Q) A group of class X students goes to picnic during winter holidays. The position of three friends Aman, Kirti and Chahat are shown by the points P, Q and R.

i. Find the distance between P and R.
ii. Is Q, the midpoint of PR? Justify by finding midpoint of PR.
iii. Find the point on x-axis which is equidistant from P and Q.
iv. Let S be a point which divides the line joining PQ in ratio 2:3. Find the coordinates of S.

Q37 – Sample Question Paper – Set 1 – Maths Standard – CBSE 2026

Ans:

From the diagram, we can see that the coordinates of point P, Q and R are P (2, 5), Q (4, 4) and R (8,3) respectively.

i. Distance between P & R:

We know that the distance between two points A (X₁, Y₁) and B (X₂, Y₂) is given by:

AB = √ [(X₂ – X₁)² + (Y₂ – Y₁)² ]

Since we have coordinates of P & R as P (2, 5) and R (8, 3):

∴ Distance PR = √ [(8 – 2)² + (3 – 5)² ] 

∴ PR = √ (36 + 4) = √ 40  = 2 √10

Therefore, the distance between PR is 2 √10  units.

ii. Check if Q is the midpoint of PR:

We know that the co-ordinates of midpoint of 2 coordinates (X₁, Y₁) and (X₂, Y₂) given by:

(X, Y) = ( (X₁ + X₂) / 2, + (Y₁ + Y₂) / 2)

Here, we have co-ordinates of point P (2, 5) and Point R (8, 3)

∴ Co-ordinates of midpoint of P & R = ( (2 + 8) / 2, + (5 + 3) / 2) 

 = (5, 4)

From the diagram, we noted that coordinates of point Q are (4, 4).

The coordinates of these two points do not same.

Therefore, Q is not the midpoint of P & R.

iii. Coordinates of point on X – axis equidistant from P and Q:

Let’s consider a point S (x, y).

Material provided ->
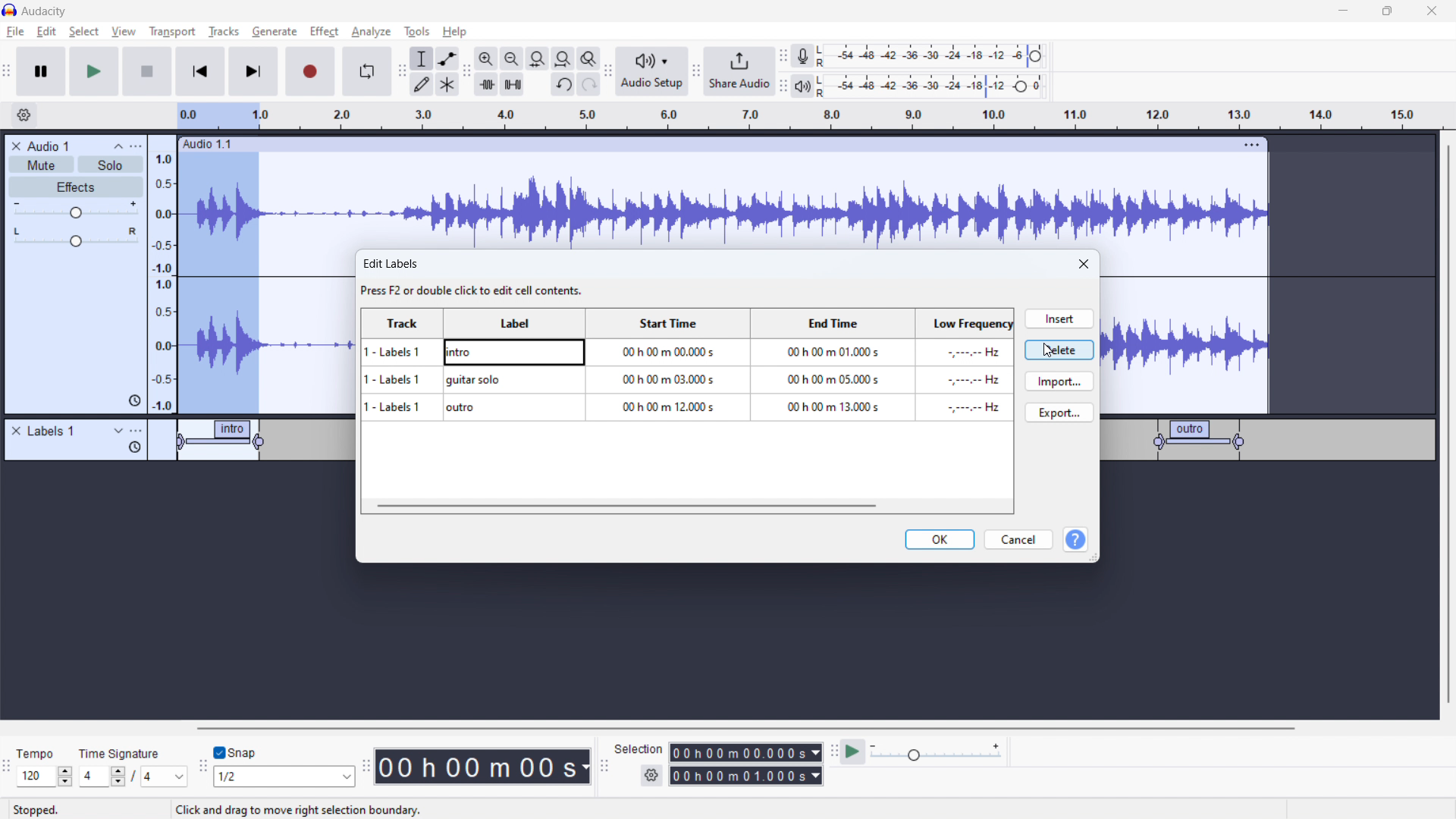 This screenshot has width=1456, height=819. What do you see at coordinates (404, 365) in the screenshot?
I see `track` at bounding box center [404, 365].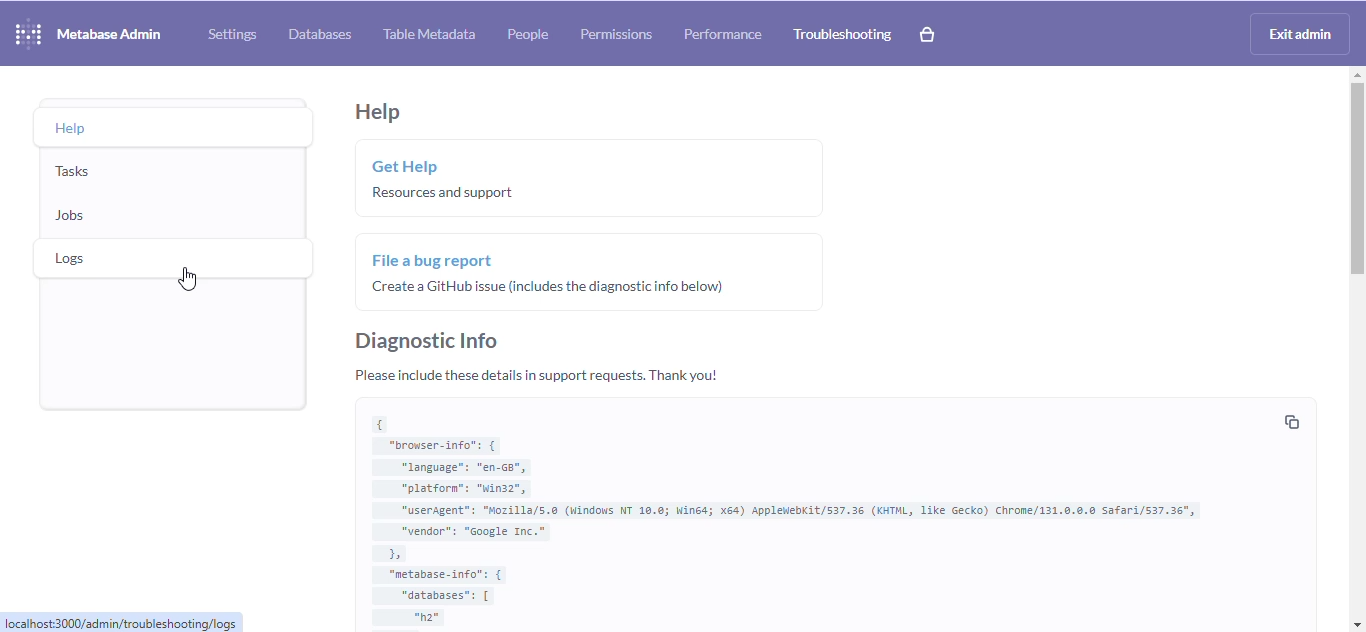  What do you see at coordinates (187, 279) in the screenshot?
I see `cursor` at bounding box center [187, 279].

Exercises to complete ->
(a) From the picnic coordinate geometry solution, return the part that opens with the words containing "From the diagram, we noted" and closes with "midpoint of P & R.", copied word for word.
(b) In the picnic coordinate geometry solution, what coordinates are found for the midpoint of PR?

Expected answers ->
(a)
From the diagram, we noted that coordinates of point Q are (4, 4).

The coordinates of these two points do not same.

Therefore, Q is not the midpoint of P & R.

(b) (5, 4)